Je vais clore cette semaine « Parade des Monstres » avec l’une de mes histoires favorites. J’ai nommé: Le Fantôme de l’Opéra. J’ai aimé le roman lorsque je l’ai lu il y a à peu près quinze ans et c’est l’un des très rares livres à m’avoir faite pleurer.

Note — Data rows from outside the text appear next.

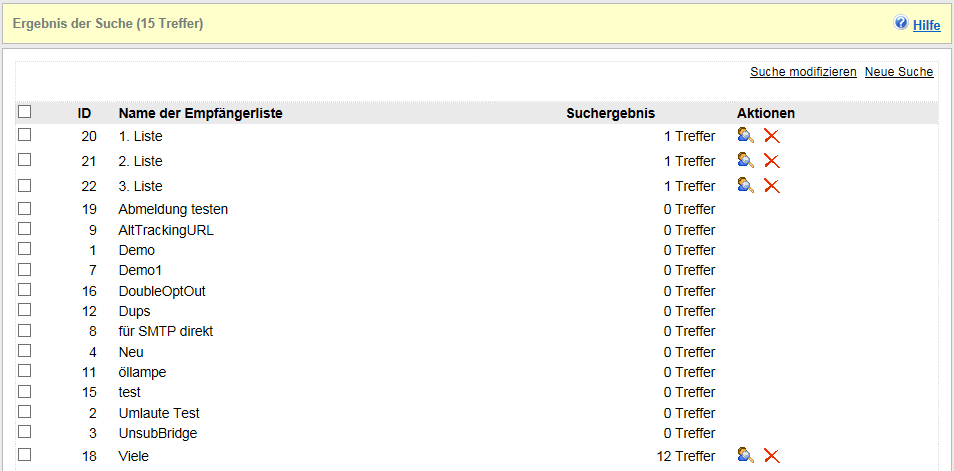View the 12 results in Viele list

click(745, 455)
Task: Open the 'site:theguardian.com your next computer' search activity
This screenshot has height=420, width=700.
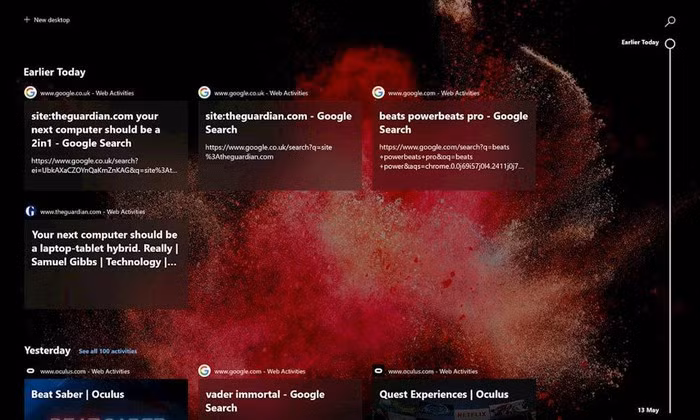Action: coord(105,144)
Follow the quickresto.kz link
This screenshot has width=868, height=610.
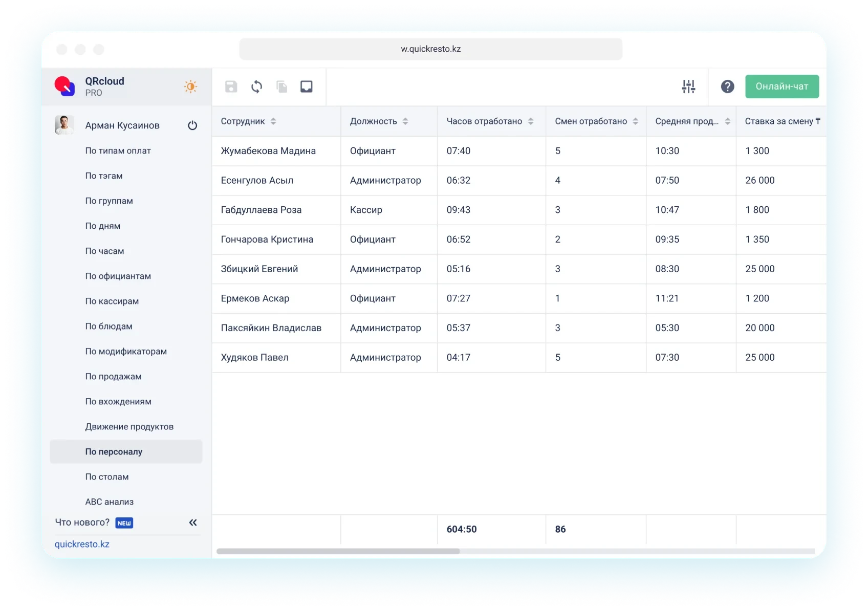(x=82, y=544)
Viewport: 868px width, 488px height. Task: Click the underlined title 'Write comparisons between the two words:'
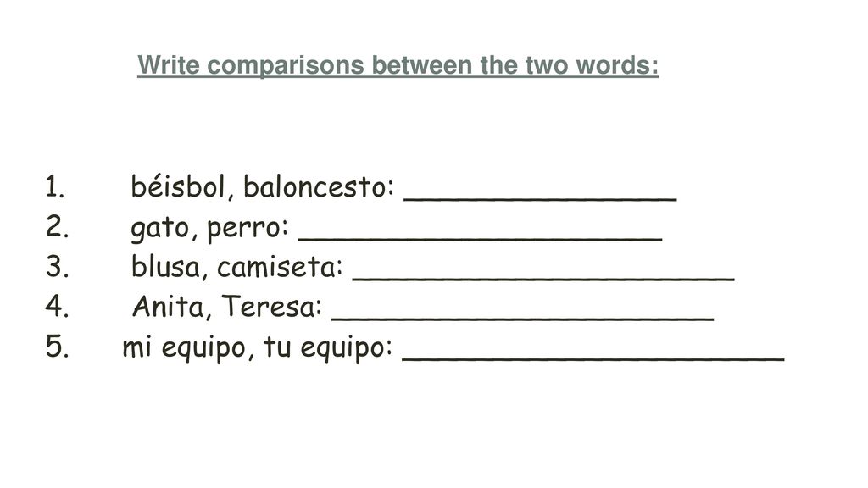(x=398, y=66)
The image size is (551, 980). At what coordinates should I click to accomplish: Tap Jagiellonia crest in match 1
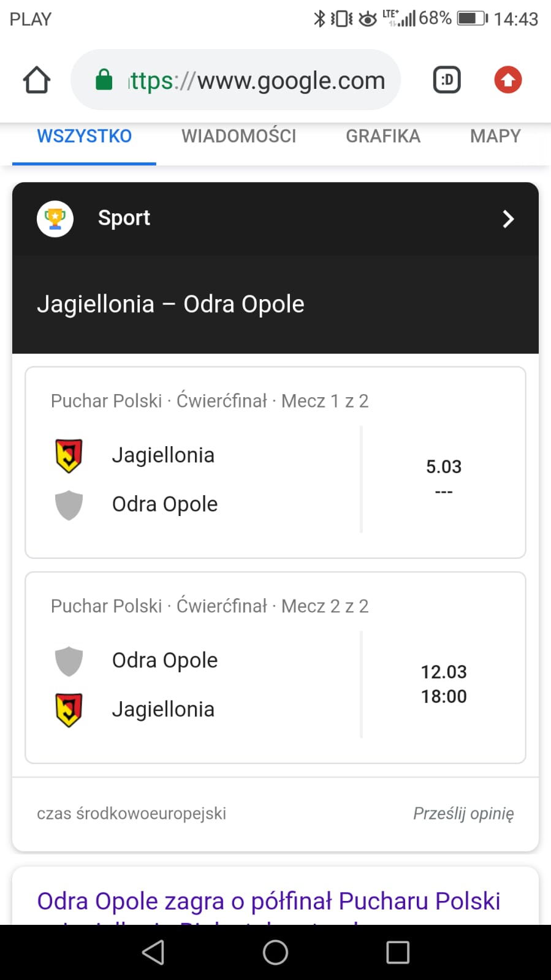click(x=69, y=455)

J’en ai vu plusieurs adaptations, dont celle de Terrence Fisher produite par la Hammer dans les années 1960, celle de Joel Schumacher adaptée de la comédie musicale d’Andrew Lloyd Weber dont je connais la plupart des chansons par cœur, et même Phantom of the Paradise de de Palma. Aussi ai-je décidé de dédier une chronique au film d’Arthur Lubin, un classique des années 1940… filmé en couleurs cette fois-ci!

  • Le pitch

Nous sommes à Paris au XIXe siècle. Éric Claudin (Claude Rains) est violoniste à l’Opéra depuis plus de vingt ans, et commence à perdre l’usage des doigts du côté gauche, ce qui affecte sa façon de jouer. Il est congédié par le directeur de l’Opéra, qui pense que celui-ci a assez d’argent de côté pour passer une retraite paisible. Ce qui serait le cas si Claudin n’avait pas financé anonymement les cours de chant d’une très jeune et prometteuse soprano, Christine Dubois (Susanna Foster), dont il est tombé amoureux, qui pour le moment ne fait que la doublure de la détestable diva Biancarolli (Jane Farrar).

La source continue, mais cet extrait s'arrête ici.